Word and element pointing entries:
***

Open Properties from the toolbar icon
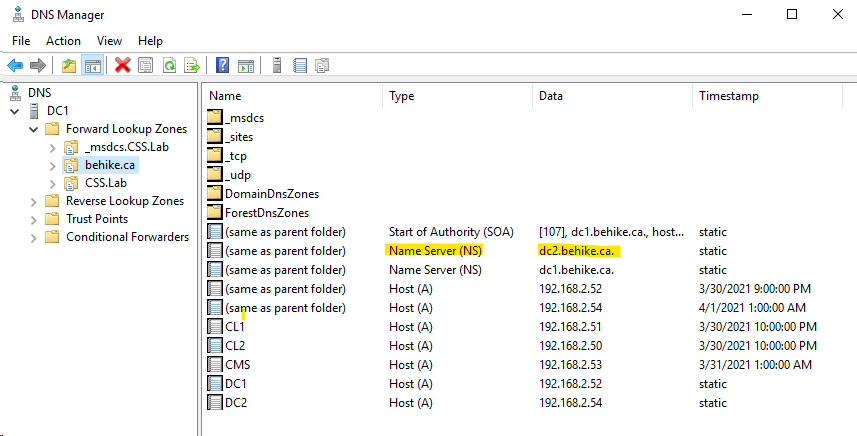The image size is (857, 436). pos(146,65)
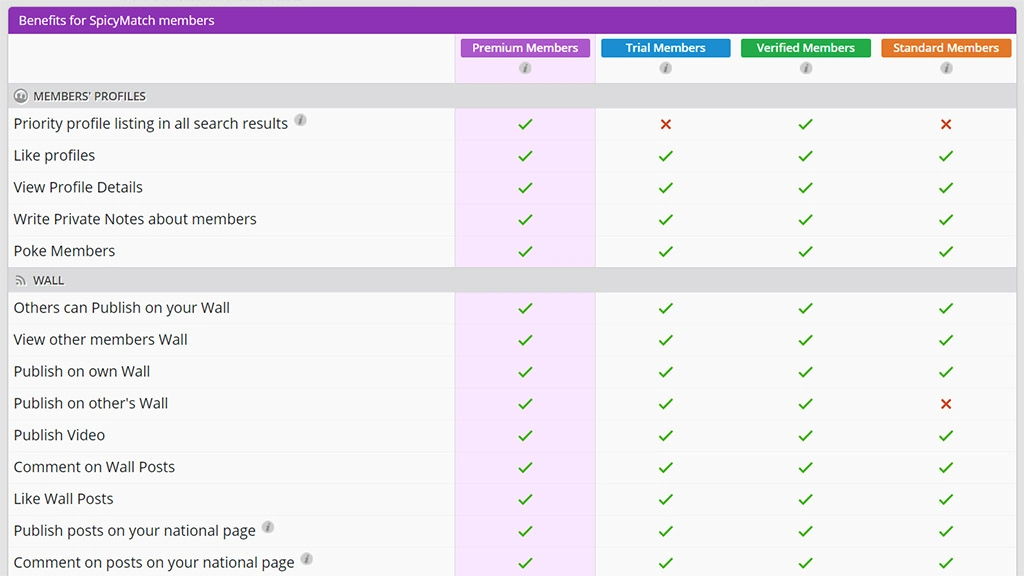Click the info icon under Standard Members
Viewport: 1024px width, 576px height.
coord(945,69)
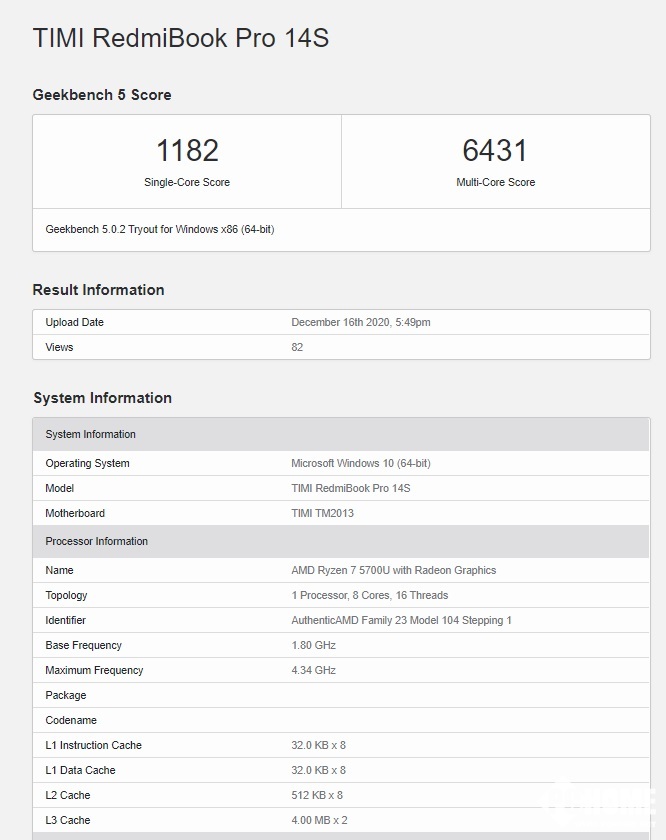Click the Motherboard value TIMI TM2013
Viewport: 666px width, 840px height.
click(322, 513)
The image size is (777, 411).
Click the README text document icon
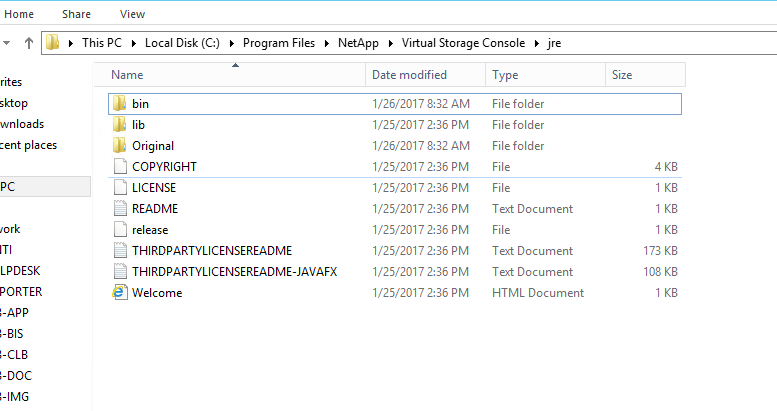[119, 209]
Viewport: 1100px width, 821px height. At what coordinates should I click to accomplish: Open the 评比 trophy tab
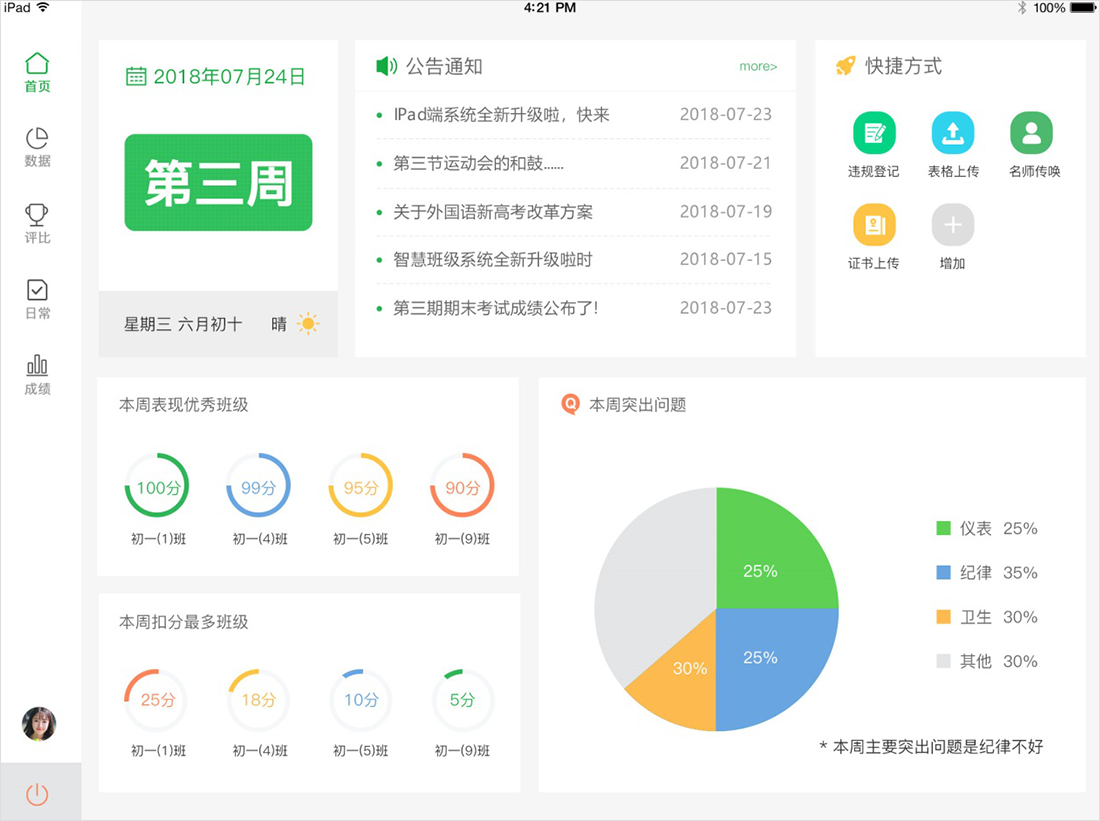tap(37, 223)
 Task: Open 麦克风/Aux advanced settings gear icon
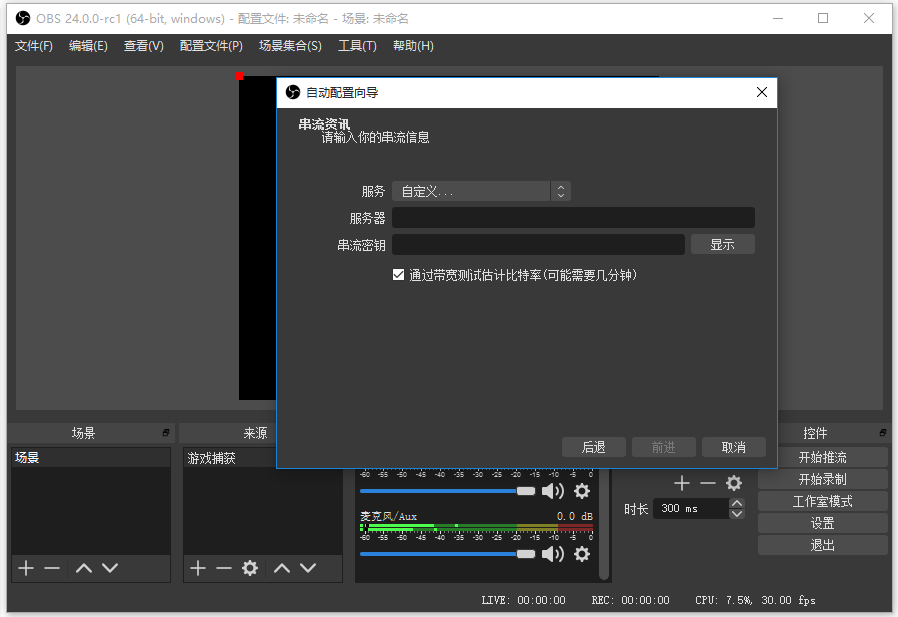pyautogui.click(x=582, y=554)
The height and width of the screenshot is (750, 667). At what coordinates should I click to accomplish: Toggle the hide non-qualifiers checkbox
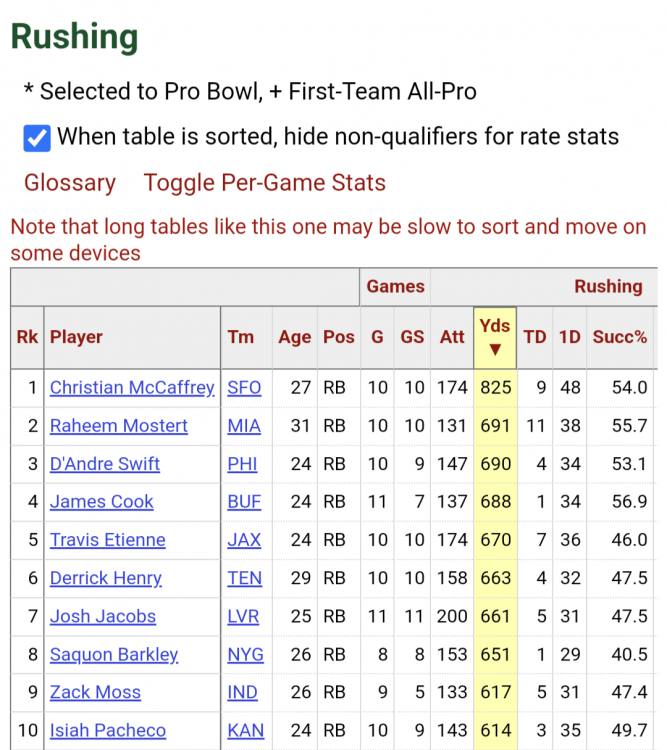pos(37,137)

***

Output the data unchanged, from the line containing "The height and" through the end of the data, and omit the pictures.

The height and width of the screenshot is (750, 667). At what coordinates should I click to accomplish: Toggle the hide non-qualifiers checkbox
pos(37,137)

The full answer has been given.